32. Thanks to eBay and Etsy, you turn those wooden ducks you carved in the garage into a new revenue stream.
33. You’re old and wise enough to mentor young and foolish men.
34. You can hire a lawn service without feeling guilty.
35. You write that memoir, “My Life in Words,” destined to turn into a dusty family heirloom in the attic of one of your grandchildren, where no one will ever read it.
36. You can blame your insecurity on what your father’s generation called a “midlife crisis,” a nifty excuse to buy a red sports car.
37. You can stop wondering what you want to do when you grow up.
38. Crowds get smaller every year at your high school reunion.
40. You have accumulated many great ensembles to wear at those “ugly sweater” holiday parties.
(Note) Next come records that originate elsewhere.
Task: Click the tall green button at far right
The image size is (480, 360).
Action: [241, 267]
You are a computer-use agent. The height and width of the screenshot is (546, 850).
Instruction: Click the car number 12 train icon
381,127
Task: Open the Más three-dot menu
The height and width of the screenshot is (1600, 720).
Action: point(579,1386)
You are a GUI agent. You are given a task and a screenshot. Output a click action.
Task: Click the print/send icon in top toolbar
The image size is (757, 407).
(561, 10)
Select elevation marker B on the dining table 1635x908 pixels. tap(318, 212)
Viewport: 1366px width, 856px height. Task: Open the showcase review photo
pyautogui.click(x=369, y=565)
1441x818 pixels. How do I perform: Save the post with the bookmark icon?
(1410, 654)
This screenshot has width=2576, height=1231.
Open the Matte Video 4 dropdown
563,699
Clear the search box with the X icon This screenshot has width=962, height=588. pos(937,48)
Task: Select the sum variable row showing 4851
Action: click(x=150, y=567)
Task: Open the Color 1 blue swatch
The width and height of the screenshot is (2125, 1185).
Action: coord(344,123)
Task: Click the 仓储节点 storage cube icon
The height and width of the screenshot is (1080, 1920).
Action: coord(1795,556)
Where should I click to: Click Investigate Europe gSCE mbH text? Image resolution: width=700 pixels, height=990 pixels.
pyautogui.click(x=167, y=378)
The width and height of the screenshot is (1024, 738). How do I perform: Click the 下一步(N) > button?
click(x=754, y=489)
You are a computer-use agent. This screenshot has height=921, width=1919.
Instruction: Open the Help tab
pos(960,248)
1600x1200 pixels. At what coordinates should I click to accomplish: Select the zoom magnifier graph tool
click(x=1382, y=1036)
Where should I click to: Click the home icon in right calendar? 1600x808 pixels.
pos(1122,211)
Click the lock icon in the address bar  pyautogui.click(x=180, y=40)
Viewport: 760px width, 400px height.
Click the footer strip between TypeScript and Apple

41. You now qualify to join AARP. They will remind you, and remind you, and remind you.
42. Call it a “senior moment,” and you can get away with almost anything!
43. Your grandchildren start referring to you as “the G.O.A.T.”
44. You qualify for the Senior Olympics.
45. You get super excited about reducing hefty brokerage fees by shifting your investments to index funds.
46. You develop an obsession with online retirement calculators.
47. The only women who pay attention to what you have to say are Siri and Alexa.
48. You realize it makes more sense to drive under the speed limit in the far-right lane, avoiding the passing lanes used by those young people in such a hurry.
49. You finally get your head together as the rest of your body falls apart.
50. You have the time to write articles like this, deluding yourself into thinking you might be a rich and famous author one day.
thank you for the laugh. I enjoyed it very much.
LOVE IT... at 66...I've used "some" of these lines... but I'm always adding to my "routine" for the grandkids!